"Jadi masalah perubahan teknis ini bukan persoalan waktu pelakasanaan mipet, tapi persyaratan dukungan kurang mengikat. Makanya tambahannya macam-macam, termasuk surat dukungan dari pabrik beton yang memiliki Sertifikat Managemen Keselamatan dan Kesehatan Kerja (SMK3), bukti Kepemilikan Gudang atau IMB Workshop dan lain-lain, yang mengikat membatasi peserta lain. Kami sudah tahu yang harus jadi pemenang siapa, lihat saja nanti," ancamnya.
Meski begitu, sebelumnya Kepala Dinas Perindustrian dan Perdagangan (Disperindag) Sumenep, Agus Dwi Saputra, pernah membantah statemen dugaan adanya pengondisian tersebut.
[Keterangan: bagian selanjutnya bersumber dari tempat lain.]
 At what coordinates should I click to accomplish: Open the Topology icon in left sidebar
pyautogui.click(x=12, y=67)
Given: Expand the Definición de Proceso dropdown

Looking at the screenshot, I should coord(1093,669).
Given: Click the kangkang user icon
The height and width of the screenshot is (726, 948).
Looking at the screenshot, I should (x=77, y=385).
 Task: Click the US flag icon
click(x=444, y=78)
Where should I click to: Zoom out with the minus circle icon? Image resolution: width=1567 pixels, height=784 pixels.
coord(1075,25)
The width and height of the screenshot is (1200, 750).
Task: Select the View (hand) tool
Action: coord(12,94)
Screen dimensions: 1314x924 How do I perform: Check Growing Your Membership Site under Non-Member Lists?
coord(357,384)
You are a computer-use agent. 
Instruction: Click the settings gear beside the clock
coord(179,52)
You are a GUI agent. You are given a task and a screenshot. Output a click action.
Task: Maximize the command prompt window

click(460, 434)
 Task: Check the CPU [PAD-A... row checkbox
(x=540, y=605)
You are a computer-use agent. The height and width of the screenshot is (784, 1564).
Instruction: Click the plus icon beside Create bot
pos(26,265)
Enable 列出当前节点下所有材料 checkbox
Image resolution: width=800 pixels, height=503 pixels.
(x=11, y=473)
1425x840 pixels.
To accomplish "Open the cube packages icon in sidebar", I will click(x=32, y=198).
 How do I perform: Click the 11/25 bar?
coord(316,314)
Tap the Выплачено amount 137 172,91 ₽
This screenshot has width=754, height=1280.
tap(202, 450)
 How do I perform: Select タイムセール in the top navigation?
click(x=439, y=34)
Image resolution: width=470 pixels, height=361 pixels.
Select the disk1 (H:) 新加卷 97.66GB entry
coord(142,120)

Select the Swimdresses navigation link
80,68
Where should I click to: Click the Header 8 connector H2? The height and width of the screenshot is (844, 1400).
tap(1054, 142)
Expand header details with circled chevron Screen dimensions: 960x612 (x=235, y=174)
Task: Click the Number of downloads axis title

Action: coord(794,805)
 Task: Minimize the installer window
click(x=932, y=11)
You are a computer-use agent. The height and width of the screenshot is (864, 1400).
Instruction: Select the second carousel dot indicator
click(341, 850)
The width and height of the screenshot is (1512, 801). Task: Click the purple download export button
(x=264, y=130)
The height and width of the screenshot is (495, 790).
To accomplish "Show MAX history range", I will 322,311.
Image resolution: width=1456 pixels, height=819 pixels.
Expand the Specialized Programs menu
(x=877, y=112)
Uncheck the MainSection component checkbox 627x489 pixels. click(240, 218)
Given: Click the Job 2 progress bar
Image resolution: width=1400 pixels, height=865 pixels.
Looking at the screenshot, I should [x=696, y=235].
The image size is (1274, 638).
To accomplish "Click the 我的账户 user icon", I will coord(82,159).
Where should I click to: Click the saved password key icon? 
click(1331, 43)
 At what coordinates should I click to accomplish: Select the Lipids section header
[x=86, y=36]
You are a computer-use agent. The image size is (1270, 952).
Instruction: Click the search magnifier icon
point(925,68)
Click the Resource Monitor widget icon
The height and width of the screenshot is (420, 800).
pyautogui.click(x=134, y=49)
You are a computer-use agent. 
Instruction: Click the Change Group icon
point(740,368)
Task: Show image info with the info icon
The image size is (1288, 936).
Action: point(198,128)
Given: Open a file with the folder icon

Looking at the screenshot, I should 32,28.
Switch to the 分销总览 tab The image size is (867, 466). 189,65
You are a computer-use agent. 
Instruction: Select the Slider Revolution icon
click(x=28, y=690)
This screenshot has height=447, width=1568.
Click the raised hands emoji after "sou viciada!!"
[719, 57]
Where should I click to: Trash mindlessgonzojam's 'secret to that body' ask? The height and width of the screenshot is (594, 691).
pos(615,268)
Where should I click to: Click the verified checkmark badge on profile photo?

Dia berdalih, adanya perubahan desain teknis tiang pancang dan persyaratan LDP di tender kedua proyek ini disebabkan karena waktu pelaksanaan yang singkat.
“Ini bisa mengubah dari Strauss ke Mini Pile. Hal itu dilakukan karena waktu pelaksanaannya singkat. Tapi kalau pakai itu lebih mahal,” ungkap PPKo proyek tersebut.
Agus juga menjelaskan, adanya perubahan jadwal lelang dan retender pada proyek itu dikarenakan tender pertama tidak ada peserta yang lolos. Alasannya, karena tidak ada peserta yang memenuhi kualifikasi pada tahapan evaluasi penawaran.